* **PASSAGE SHOWN**:
I know a good bit about campaign finance. And I also know my way around a balance sheet too, the nuts-and-bolts of being a good Treasurer. But I’d also be a fresh voice in our County party, in a time when we may need a fresh perspective the most to translate all the 2020 Florida and Miami-Dade post-mortems into lasting change for the 2021/2022 cycle and beyond.
I appreciate your consideration of my background and candidacy for the position of Treasurer for our DEC.
Why Are You Running for Treasurer?
In a Treasurer, I believe we need a trustworthy leader with an organizer’s spirit who can get things done. As an activist, educator and business leader, I’ve embodied these traits in all that I do and believe I’m up to the task. Additionally, I hold an MBA in Corporate Finance and Commercial Real Estate from UNC Chapel Hill, and have 5 years of direct work in finance, accounting, data analytics and campaign finance I believe would serve me well within the role.
Like you, I’m also still processing the 2020 election, what went right, and what went terribly wrong for us in Miami-Dade and Florida. That said, I think we need a G.R.O.W.T.H strategy for our county DEC and our state:
(1) GROW back our voter registration advantage.
(2) RELATIONAL organizing, all year-round. The grassroots peer-to-peer kind that empowers leaders to organize their friends in the community and LISTEN, deeply.
(3) OWN our message. Because our policies are WINNING (i.e. $15-hr wage amendment), but our message needs a RE-BRAND. I believe our relational organizing takeaways will better inform us along the way. I also, and personally, believe an economic-centered, pocketbook issues-focused message will resonate through 2022 and help us fight against “socialism” claims.

* **INFORMATION SHOWN**:
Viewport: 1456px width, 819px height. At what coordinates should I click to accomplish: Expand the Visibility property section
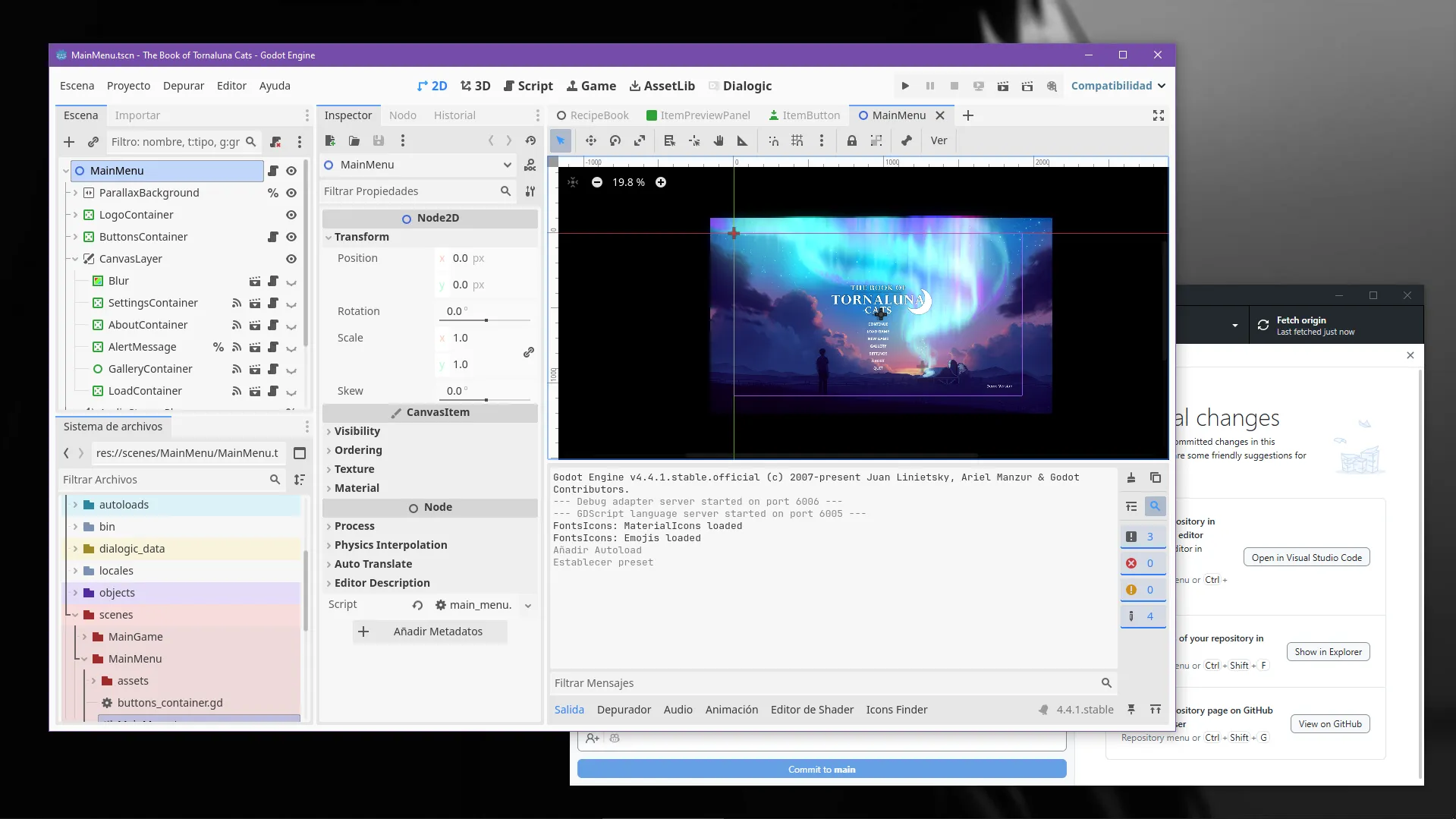pos(357,431)
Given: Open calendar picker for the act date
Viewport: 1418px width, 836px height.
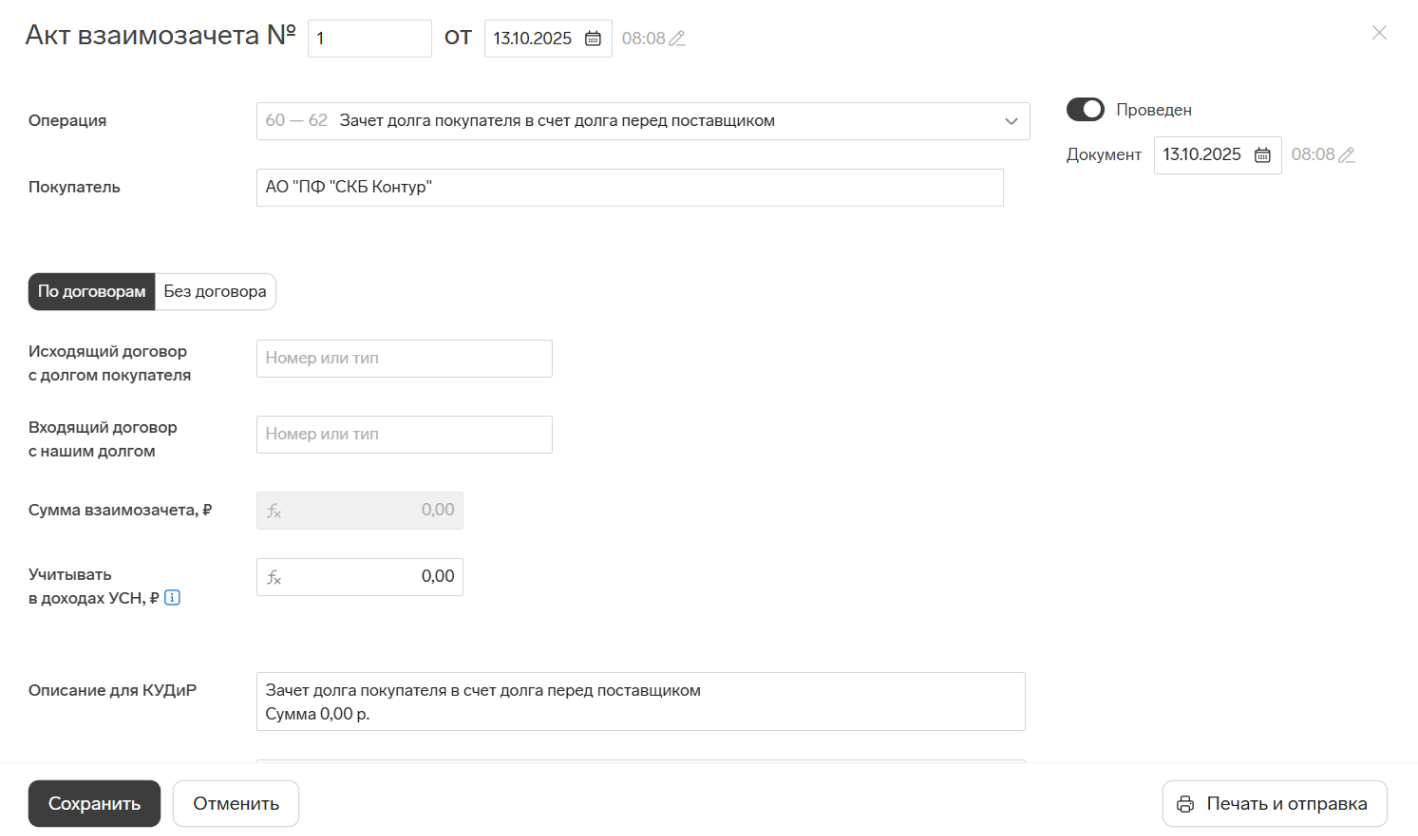Looking at the screenshot, I should tap(593, 39).
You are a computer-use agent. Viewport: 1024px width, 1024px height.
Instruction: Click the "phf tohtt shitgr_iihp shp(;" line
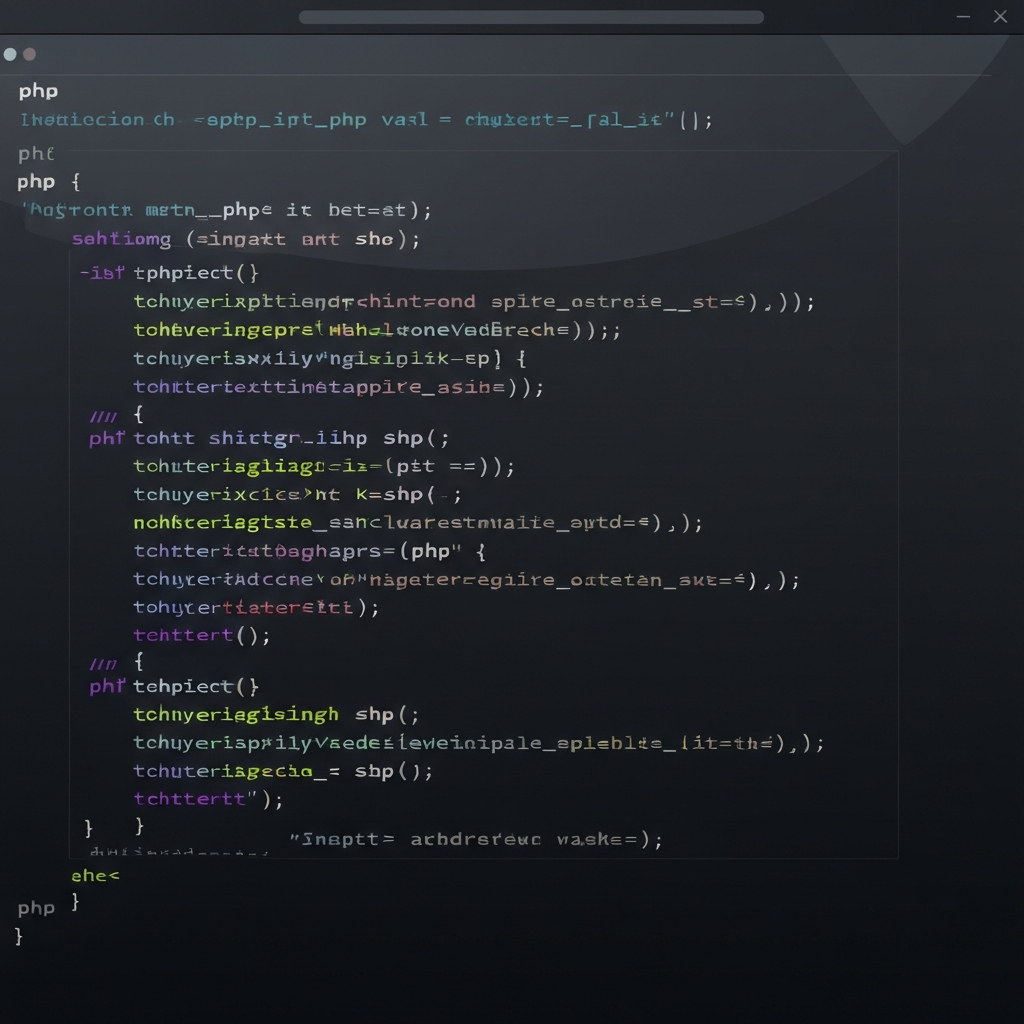coord(268,438)

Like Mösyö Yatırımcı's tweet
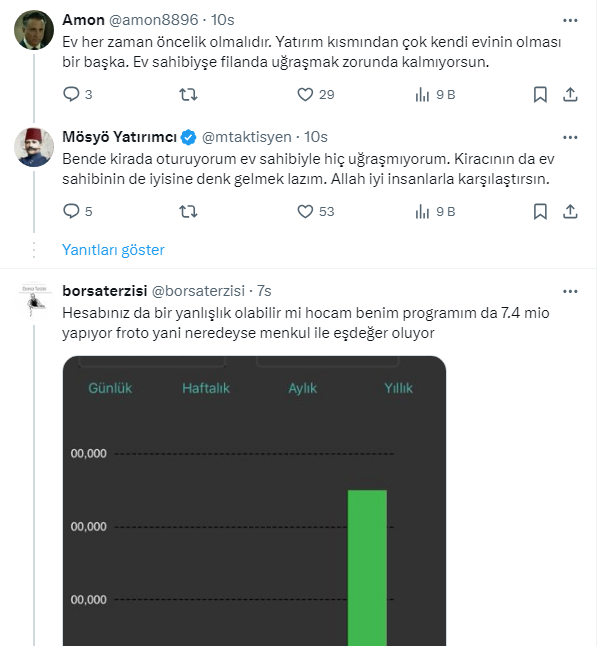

* **WORK INSTRUCTION 1**:
List each numbered point of the G.R.O.W.T.H strategy that appears in the Treasurer candidacy statement.
* **WORK INSTRUCTION 2**:
Please continue the Treasurer candidacy statement, picking up right after its final sentence.

* **ANSWER SPACE 1**:
(1) GROW back our voter registration advantage.
(2) RELATIONAL organizing, all year-round.
(3) OWN our message.

* **ANSWER SPACE 2**:
(4) WIN with inclusion. Because we’re the most diverse county in America; no group is a “monolith;” our African-American communities need re-investment, our Haitian-American communities need uplifting, and we need a “multi-flag strategy” across every Hispanic group that recognizes the rich and historic differences between our Puerto Rican and Cuban-, Colombian-, Nicaraguan-, Venezuelan-, and Mexican-American heritages. Every member of our coalition needs to see themselves in our collective vision.
(5) TEAM of Surrogates: a dream team of local Democratic surrogates - our DEC elected members, our rising bench of community leaders, electeds, activists - who can rapid response SPEAK to both the MEDIUM and the ISSUES of each group in our COALITION, OFTEN... and shut down GOP disinformation while uplifting our own message.
(6) HACK the System. We got a huge data “head start” in the 2008 and 2012 campaigns, but the Republicans have now more than surpassed us with micro-targeting. We may need to upgrade our thinking from “data-based” to “analytics-based” decision-making and “hack the system” with new digital ideas.
None of these ideas are original to me, nor do they represent an exhaustive list. Nor does each exist in a vacuum, as each work strategically in tandem. As I have said in the middle of this Pandemic, change is hard. It takes time. Yet, I’m still hopeful for our future, and you should be too. With that hope in tow, I believe that if we also listen and stay proximate to our communities’ issues, actively change the narrative, and persevere through times of discomfort... change will happen. It always does.
I thank you in advance for your questions and consideration of my candidacy.